### Given records

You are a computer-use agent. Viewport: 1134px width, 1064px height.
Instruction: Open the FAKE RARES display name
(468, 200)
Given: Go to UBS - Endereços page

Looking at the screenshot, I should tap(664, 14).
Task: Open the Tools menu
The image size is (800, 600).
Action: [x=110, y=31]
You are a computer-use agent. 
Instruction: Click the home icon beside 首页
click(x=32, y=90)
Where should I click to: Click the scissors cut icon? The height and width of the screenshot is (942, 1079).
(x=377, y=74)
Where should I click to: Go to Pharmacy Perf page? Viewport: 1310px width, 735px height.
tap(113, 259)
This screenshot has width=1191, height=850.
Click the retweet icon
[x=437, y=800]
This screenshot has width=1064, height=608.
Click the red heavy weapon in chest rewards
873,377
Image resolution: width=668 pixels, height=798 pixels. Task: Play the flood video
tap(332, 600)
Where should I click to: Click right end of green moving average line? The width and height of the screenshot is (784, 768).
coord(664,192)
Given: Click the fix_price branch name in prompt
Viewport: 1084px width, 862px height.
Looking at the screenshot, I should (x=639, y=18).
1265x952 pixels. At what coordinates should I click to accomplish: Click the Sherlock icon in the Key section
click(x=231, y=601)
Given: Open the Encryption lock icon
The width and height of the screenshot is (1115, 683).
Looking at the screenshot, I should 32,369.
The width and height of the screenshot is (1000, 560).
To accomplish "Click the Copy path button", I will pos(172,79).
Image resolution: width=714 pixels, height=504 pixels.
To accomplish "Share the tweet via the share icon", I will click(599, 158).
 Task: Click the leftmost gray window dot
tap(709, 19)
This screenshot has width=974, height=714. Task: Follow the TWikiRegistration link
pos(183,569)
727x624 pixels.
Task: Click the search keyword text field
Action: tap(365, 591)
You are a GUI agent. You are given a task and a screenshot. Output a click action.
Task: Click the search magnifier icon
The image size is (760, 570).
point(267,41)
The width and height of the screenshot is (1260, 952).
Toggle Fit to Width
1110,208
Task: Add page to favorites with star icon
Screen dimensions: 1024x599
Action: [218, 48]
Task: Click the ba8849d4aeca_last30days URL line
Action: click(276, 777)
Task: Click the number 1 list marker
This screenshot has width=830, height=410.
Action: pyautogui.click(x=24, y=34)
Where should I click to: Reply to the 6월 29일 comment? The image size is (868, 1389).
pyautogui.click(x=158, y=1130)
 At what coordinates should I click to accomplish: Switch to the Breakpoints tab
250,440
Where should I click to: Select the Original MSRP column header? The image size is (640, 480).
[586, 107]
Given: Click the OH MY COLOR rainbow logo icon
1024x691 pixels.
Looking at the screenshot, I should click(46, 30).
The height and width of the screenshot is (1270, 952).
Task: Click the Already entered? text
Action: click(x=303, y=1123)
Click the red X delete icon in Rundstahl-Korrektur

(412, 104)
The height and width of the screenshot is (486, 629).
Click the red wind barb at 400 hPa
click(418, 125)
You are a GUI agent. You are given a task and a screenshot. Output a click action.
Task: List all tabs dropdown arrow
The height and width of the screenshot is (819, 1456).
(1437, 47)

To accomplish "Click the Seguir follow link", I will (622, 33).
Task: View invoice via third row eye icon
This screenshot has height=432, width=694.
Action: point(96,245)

######

## The problem:
Once you have read the listing, retype it in full, word for word.

## Output of the task:
You are a computer-use agent. Viewport: 1134px width, 1064px height.
Instruction: Open the FAKE RARES display name
(468, 200)
Given: Go to UBS - Endereços page

Looking at the screenshot, I should tap(664, 14).
Task: Open the Tools menu
The image size is (800, 600).
Action: [x=110, y=31]
You are a computer-use agent. 
Instruction: Click the home icon beside 首页
click(x=32, y=90)
Where should I click to: Click the scissors cut icon? The height and width of the screenshot is (942, 1079).
(x=377, y=74)
Where should I click to: Go to Pharmacy Perf page? Viewport: 1310px width, 735px height.
tap(113, 259)
This screenshot has width=1191, height=850.
Click the retweet icon
[x=437, y=800]
This screenshot has width=1064, height=608.
Click the red heavy weapon in chest rewards
873,377
Image resolution: width=668 pixels, height=798 pixels. Task: Play the flood video
tap(332, 600)
Where should I click to: Click right end of green moving average line? The width and height of the screenshot is (784, 768).
coord(664,192)
Given: Click the fix_price branch name in prompt
Viewport: 1084px width, 862px height.
Looking at the screenshot, I should (x=639, y=18).
1265x952 pixels. At what coordinates should I click to accomplish: Click the Sherlock icon in the Key section
click(x=231, y=601)
Given: Open the Encryption lock icon
The width and height of the screenshot is (1115, 683).
Looking at the screenshot, I should 32,369.
The width and height of the screenshot is (1000, 560).
To accomplish "Click the Copy path button", I will pos(172,79).
Image resolution: width=714 pixels, height=504 pixels.
To accomplish "Share the tweet via the share icon", I will click(599, 158).
 Task: Click the leftmost gray window dot
tap(709, 19)
This screenshot has width=974, height=714. Task: Follow the TWikiRegistration link
pos(183,569)
727x624 pixels.
Task: Click the search keyword text field
Action: tap(365, 591)
You are a GUI agent. You are given a task and a screenshot. Output a click action.
Task: Click the search magnifier icon
The image size is (760, 570).
point(267,41)
The width and height of the screenshot is (1260, 952).
Toggle Fit to Width
1110,208
Task: Add page to favorites with star icon
Screen dimensions: 1024x599
Action: [218, 48]
Task: Click the ba8849d4aeca_last30days URL line
Action: click(276, 777)
Task: Click the number 1 list marker
This screenshot has width=830, height=410.
Action: pyautogui.click(x=24, y=34)
Where should I click to: Reply to the 6월 29일 comment? The image size is (868, 1389).
pyautogui.click(x=158, y=1130)
 At what coordinates should I click to accomplish: Switch to the Breakpoints tab
250,440
Where should I click to: Select the Original MSRP column header? The image size is (640, 480).
[586, 107]
Given: Click the OH MY COLOR rainbow logo icon
1024x691 pixels.
Looking at the screenshot, I should click(46, 30).
The height and width of the screenshot is (1270, 952).
Task: Click the Already entered? text
Action: click(x=303, y=1123)
Click the red X delete icon in Rundstahl-Korrektur

(412, 104)
The height and width of the screenshot is (486, 629).
Click the red wind barb at 400 hPa
click(418, 125)
You are a GUI agent. You are given a task and a screenshot. Output a click action.
Task: List all tabs dropdown arrow
The height and width of the screenshot is (819, 1456).
(1437, 47)

To accomplish "Click the Seguir follow link", I will (622, 33).
Task: View invoice via third row eye icon
This screenshot has height=432, width=694.
Action: point(96,245)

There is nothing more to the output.